Some airlines are offering pregnant passengers ticket refunds.

If you need to cancel plans, plenty of airlines and hotel chains are working to help. The following airlines are offering refunds:

  • American Airlines is offering refunds to pregnant women with doctor’s notes who have tickets to the following airports: San Salvador, San Pedro Sula, Tegucigalpa, Panama City, and Guatemala City.
  • United Airlines is allowing customers flying to affected regions to rebook for a later date.
  • LAN Airlines and TAM Airlines are offering ticket changes to pregnant passengers.
  • JetBlue is allowing passengers to refund or rebook their tickets to affected areas.
  • Hilton Hotels in affected countries are considering waivers and cancellations on a case-by-case basis.
  • Ritz-Carlton Resorts are training employees in mosquito-prevention.
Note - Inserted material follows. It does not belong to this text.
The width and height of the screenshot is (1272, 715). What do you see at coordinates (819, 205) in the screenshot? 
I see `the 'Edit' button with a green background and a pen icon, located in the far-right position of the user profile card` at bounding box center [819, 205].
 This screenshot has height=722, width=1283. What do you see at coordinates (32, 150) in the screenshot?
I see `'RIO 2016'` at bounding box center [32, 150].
Finally, if you’re traveling to those areas, it’s never a terrible idea to get travel insurance. Not because it will cover you if you want to get a refund — the New York Times is reporting that most travel insurance companies do not think that a CDC warning like the one out for Zika is a sufficient reason for canceling a trip — but because if you were to come down the virus, it would cover your medical expenses. If you do want to be covered in case of cancellation, consider getting a “Cancel for Any Reason” clause in your travel insurance.